- _WHAT THE TASK ASKS_
Pull out every line of the rows below that contains the string "height".

*** EXTRACTED RECORDS

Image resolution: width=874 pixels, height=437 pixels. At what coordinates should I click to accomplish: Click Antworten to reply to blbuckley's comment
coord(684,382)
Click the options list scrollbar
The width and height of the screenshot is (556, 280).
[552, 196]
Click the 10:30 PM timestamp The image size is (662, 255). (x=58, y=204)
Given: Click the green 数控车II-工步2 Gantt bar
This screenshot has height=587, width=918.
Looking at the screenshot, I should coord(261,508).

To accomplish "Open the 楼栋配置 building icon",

******

- _RESPONSE_
Image resolution: width=874 pixels, height=437 pixels. At what coordinates should I click to accomplish: Click Antworten to reply to blbuckley's comment
The width and height of the screenshot is (556, 280).
This screenshot has height=587, width=918.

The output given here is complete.